The way we are generating, distributing, and using resources (electricity, water, oil & gas) in Europe has changed dramatically in the new century. Specifically in the energy sector due to new opportunities to generate and store renewable energy and the declining of fossil energy sources together with the introduction of smart energy grids and European deregulation. Embracing the 3 Energy Ds (Decentralization, decarbonisation and digitalisation) requires the participation of new players. Their role as incumbents is changing fast and supports traditional players to evolve towards a more sustainable energy ecosystem. An ICT-driven market place is already a reality for all energy actors and stakeholders that should be guided towards a process of digital transformation. ICT energy systems and applications are at the very core of these changes, being the key enablers for smart energy innovation.
The main goal is to deliver research & innovation initiatives across the entire energy value chain with focus area covering the major challenges faced by its main players and stakeholders, spanning across every segment of the energy market (electric, water, oil & gas), thus driving the digital transformation of the European energy industry.
Activities are driven by the application, in the energy domain, of advanced ICT smart systems and technologies:
- Electric distribution network: advanced smart grid automation together with control and management of distribution networks. Paving the way so as to anticipate the increased use of distributed energy generation and storage. Adaption to Demand-Response requirements.

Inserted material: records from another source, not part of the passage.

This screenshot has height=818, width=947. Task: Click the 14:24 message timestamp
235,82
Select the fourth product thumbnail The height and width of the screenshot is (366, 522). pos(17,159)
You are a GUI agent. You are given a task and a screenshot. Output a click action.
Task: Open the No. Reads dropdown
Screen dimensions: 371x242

- Microgrids and Nanogrids: the introduction of distributed energy resources supports the establishment of regional microgrids or local nanogrids, aggregating and largely autonomously controlling their own supply and demand side resources.

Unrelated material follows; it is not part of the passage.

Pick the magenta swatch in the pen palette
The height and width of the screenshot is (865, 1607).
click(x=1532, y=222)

- Electric Vehicles: the large scale penetration of electrical and hybrid vehicles requires interaction between the energy infrastructure, the transport infrastructure, the vehicle information systems and the communication network infrastructure. This means collecting, processing and delivering all the needed information.
- Efficient Water Management: oriented to urban and rural areas through the implantation of smart ICT application and services for water utilities and consumers.
The European energy & utilities market industry is facing major challenges towards the Energy and Climate targets for 2020 and beyond to reduce greenhouse gas emissions, increase the share of renewable energies and improve energy efficiency.
- Deregulation, the green agenda, and ICT technology improvements have changed the utilities rulebook upside down. Smart metering and smart grids are key to research, innovation and as well commercial deployments, playing also a relevant role as for the exploitation of the data sets generated in the process.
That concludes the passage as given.